Online trading platform Bell Direct is warning investors to avoid the "ETF trap", as the move to passive strategies gains substantial pace and inflows reach all-time highs.
Bell Direct chief executive Arnie Selvarajah said that for many investors passive was 'the new black' and represented the broader dramatic shift in customer demand for simplicity and low cost.
"In the sense of accessibility, liquidity and price, it's easy to see why ETFs have become so popular with investors in the current market. However, investors should be warned against blind over-allocation and recognise that not all index-driven products are created equal," Selvarajah said.
"An issue we are now seeing emerge is an overexposure to overtly-similar passive strategies, leaving investors' poorly-diversified and their portfolio performance at risk. For every eight stocks a self-directed investor owns, at least one of these stocks are an ETF if not more.
"For the ill-informed investor, unquestioned allocation to ETFs is a common trap.

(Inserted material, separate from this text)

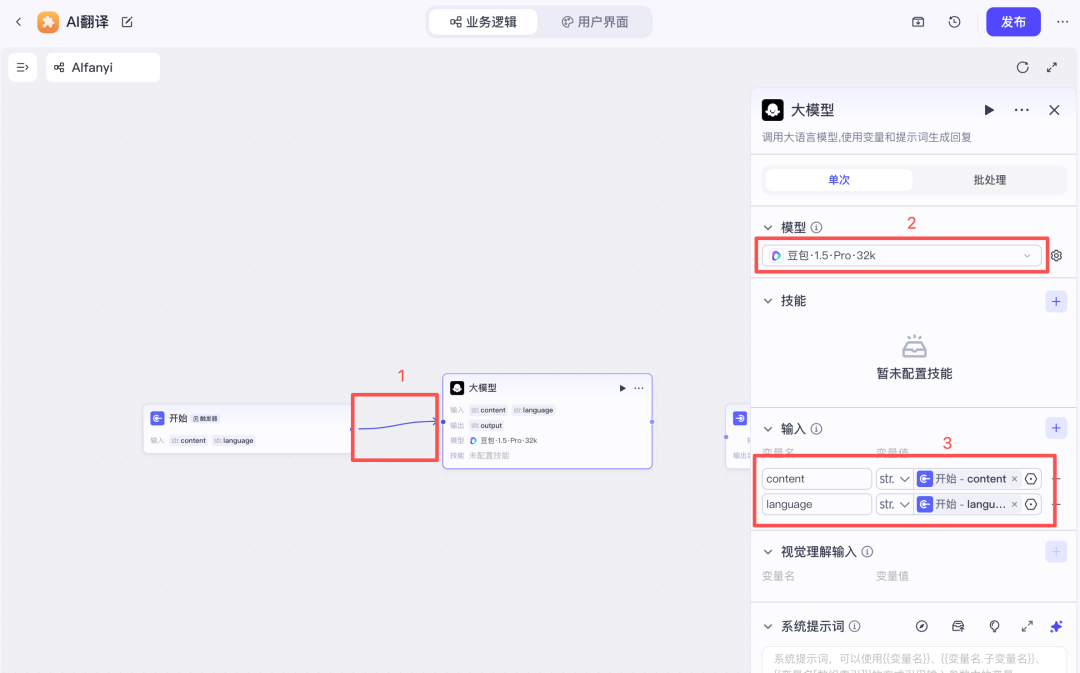
Task: Open the str type dropdown for content
Action: click(894, 479)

Attention must be given to the different styles and exposures of various ETF products, and investors should understand that passive alone will not deliver the desired return outcomes," he added.

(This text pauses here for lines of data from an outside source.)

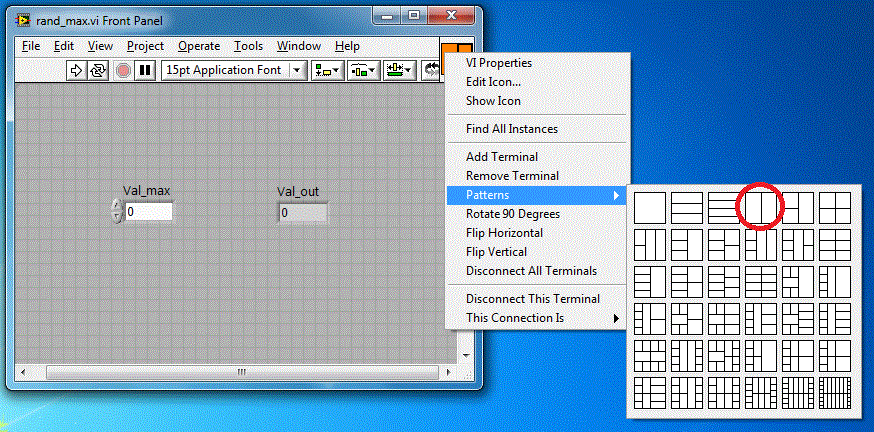The height and width of the screenshot is (432, 874).
Task: Choose the single-terminal blank connector pattern
Action: click(x=650, y=208)
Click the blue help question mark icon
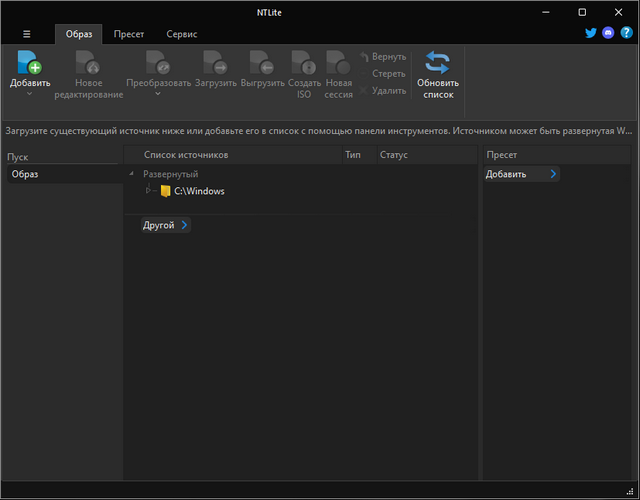The height and width of the screenshot is (500, 640). point(626,34)
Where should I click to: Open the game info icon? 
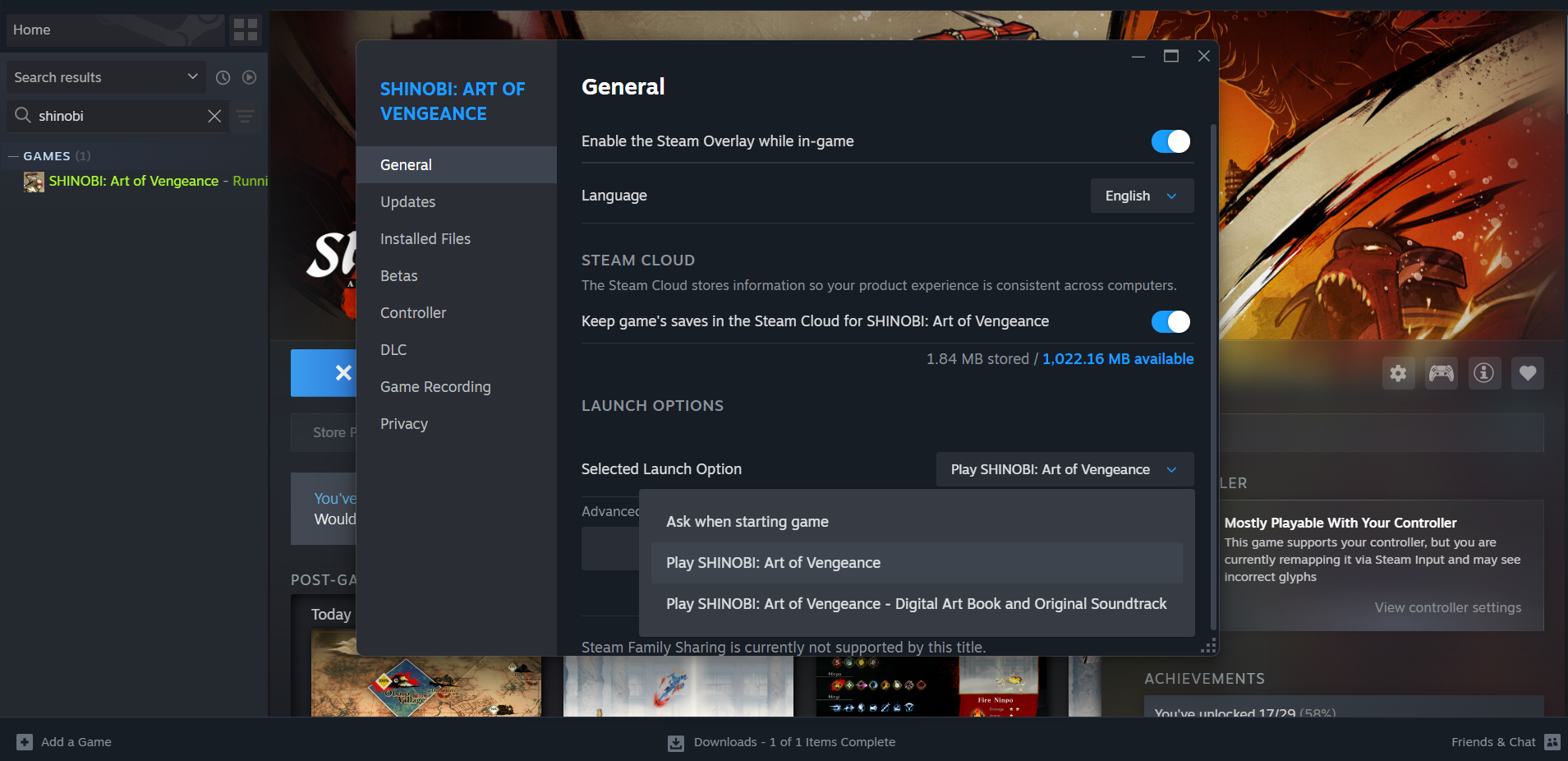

While Australia continues to lag behind the United States in terms of ETF uptake, passive allocation by local investors show no signs of abating, reaching $30 billion in funds under management last month.
In an attempt to educate and match investor needs to suitable products, Bell Direct have launched an ETF Filter to enable investors to compare performance, fees, asset class, sector, issuer and indirect cost ratio.
Arnie Selvarajah spoke at this years' ETF Forum in Melbourne on the danger signals of low cost access and why humans will always beat the robot.